The Corner

Politics & Policy

Elizabeth Warren Says It’s Time to Destroy the Supreme Court

Sen. Elizabeth Warren takes the stage before speaking at her Super Tuesday night rally in Detroit, Mich., March 3, 2020. (Brian Snyder/Reuters)

In the Boston Globe, Elizabeth Warren writes that she now supports destroying the Supreme Court:

To restore balance and integrity to a broken institution, Congress must expand the Supreme Court by four or more seats.

Some oppose the idea of court expansion. They have argued that expansion is “court-packing,” that it would start a never-ending cycle of adding justices to the bench, and that it would undermine the court’s integrity.

They are wrong. And their concerns do not reflect the gravity of the Republican hijacking of the Supreme Court.

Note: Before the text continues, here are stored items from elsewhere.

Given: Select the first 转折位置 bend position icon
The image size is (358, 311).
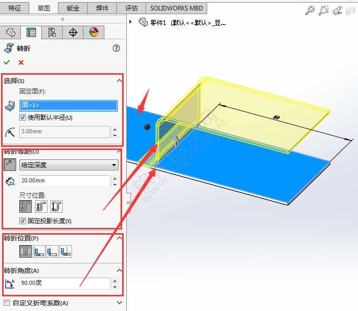Looking at the screenshot, I should (x=25, y=252).
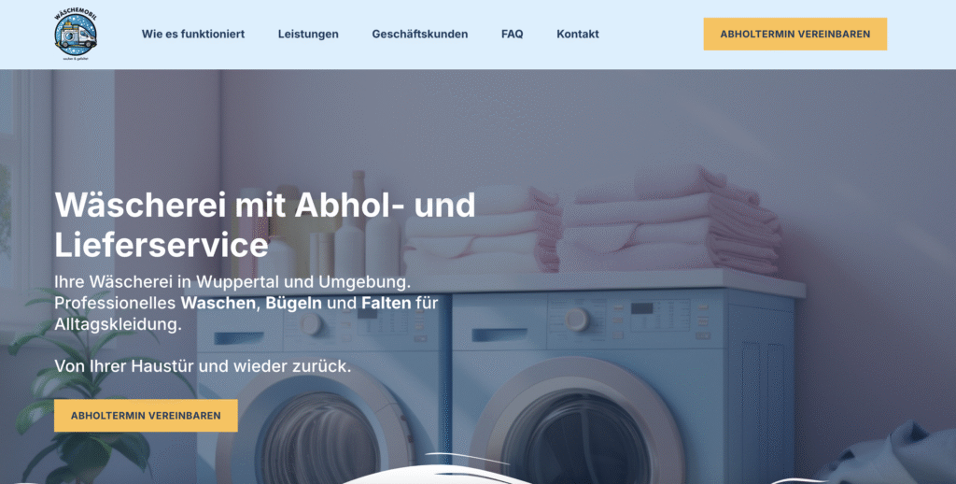Screen dimensions: 956x484
Task: Click the header "Abholtermin vereinbaren" button
Action: coord(795,35)
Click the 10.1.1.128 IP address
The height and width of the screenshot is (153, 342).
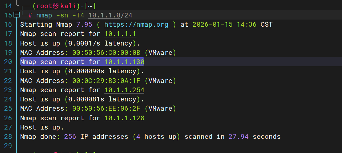[124, 118]
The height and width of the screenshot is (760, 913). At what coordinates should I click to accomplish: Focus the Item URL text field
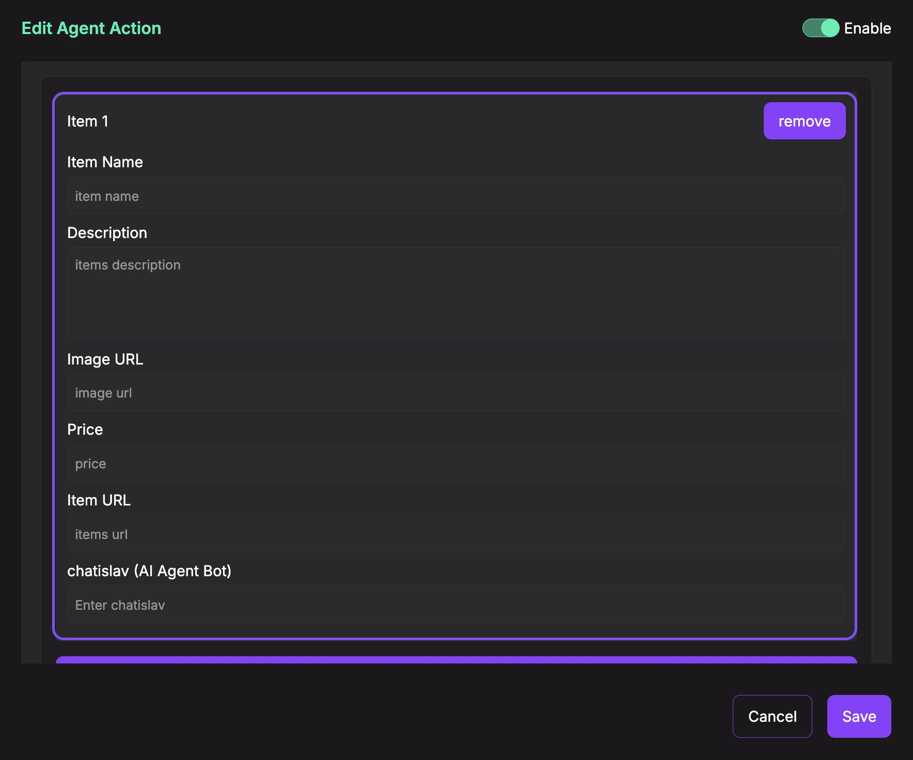pyautogui.click(x=455, y=534)
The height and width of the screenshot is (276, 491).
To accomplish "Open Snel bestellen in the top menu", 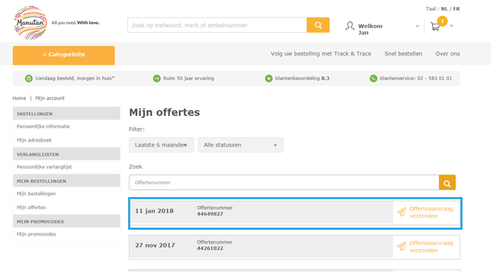I will point(403,53).
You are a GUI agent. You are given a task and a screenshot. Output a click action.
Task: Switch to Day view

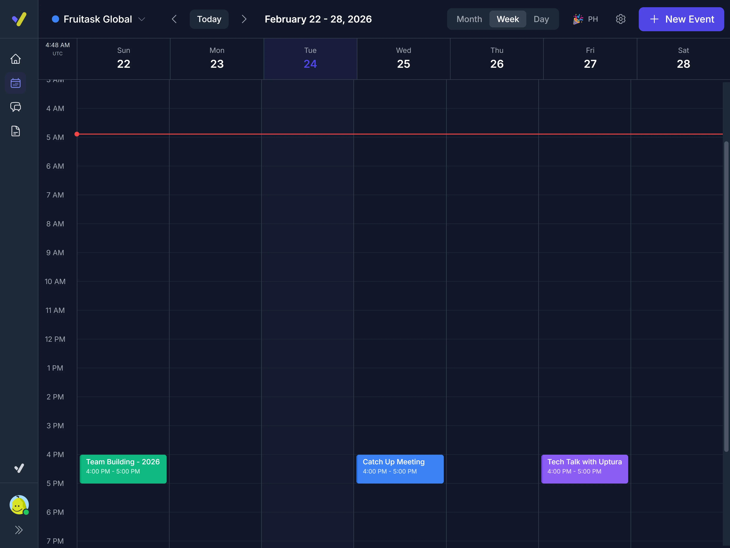[x=541, y=19]
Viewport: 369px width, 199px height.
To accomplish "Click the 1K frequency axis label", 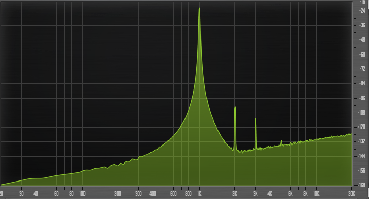I will (x=199, y=194).
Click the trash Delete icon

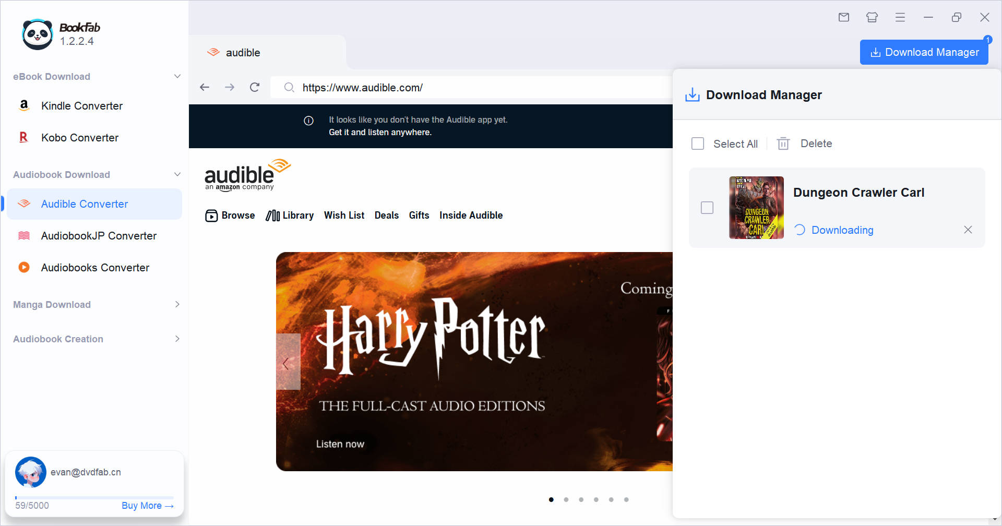click(783, 144)
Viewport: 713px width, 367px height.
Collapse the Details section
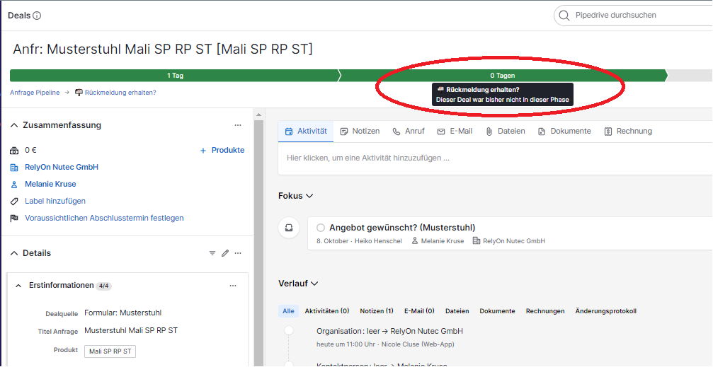point(14,253)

Why “four or more”? Because Elizabeth Warren likes three of the current justices and dislikes six of the current justices (one of whom has been there for more than thirty years; two of whom have been there for more than 15 years), and because adding four or more new justices would ensure that the people she likes would have a majority.

That’s it. That’s the case.

Warren’s apologists will explain that this is just a “messaging bill.” And they’ll be right. It is a messaging bill. And Warren’s message is that she’s a tyrant.

When this idea was last mooted — by FDR in 1937 — a Congress filled with supermajorities from the president’s own party chose emphatically to reject it. The Chair of the House Rules Committee described the plan as “the most terrible threat to constitutional government that has arisen in the entire history of the country,” while Joseph O’Mahoney, who never met a plank of the New Deal that he disliked, told a friend that it “smells of Machiavelli and Machiavelli stinks.”

The Senate Judiciary Committee, meanwhile, proposed that the idea “violates every sacred tradition of American democracy” and “all precedents in the history of our government,” and runs “in direct violation of the spirit of the American Constitution.” Such a move, it submitted, would represent “an invasion of judicial power such as has never before been attempted in this country” and “make this government one of men rather than one of law.”

In conclusion, the Senate insisted that the measure “should be so emphatically rejected that its parallel will never again be presented to the free representatives of the free people of America.” By presenting its parallel, Senator Warren is telling us something about herself. We should listen.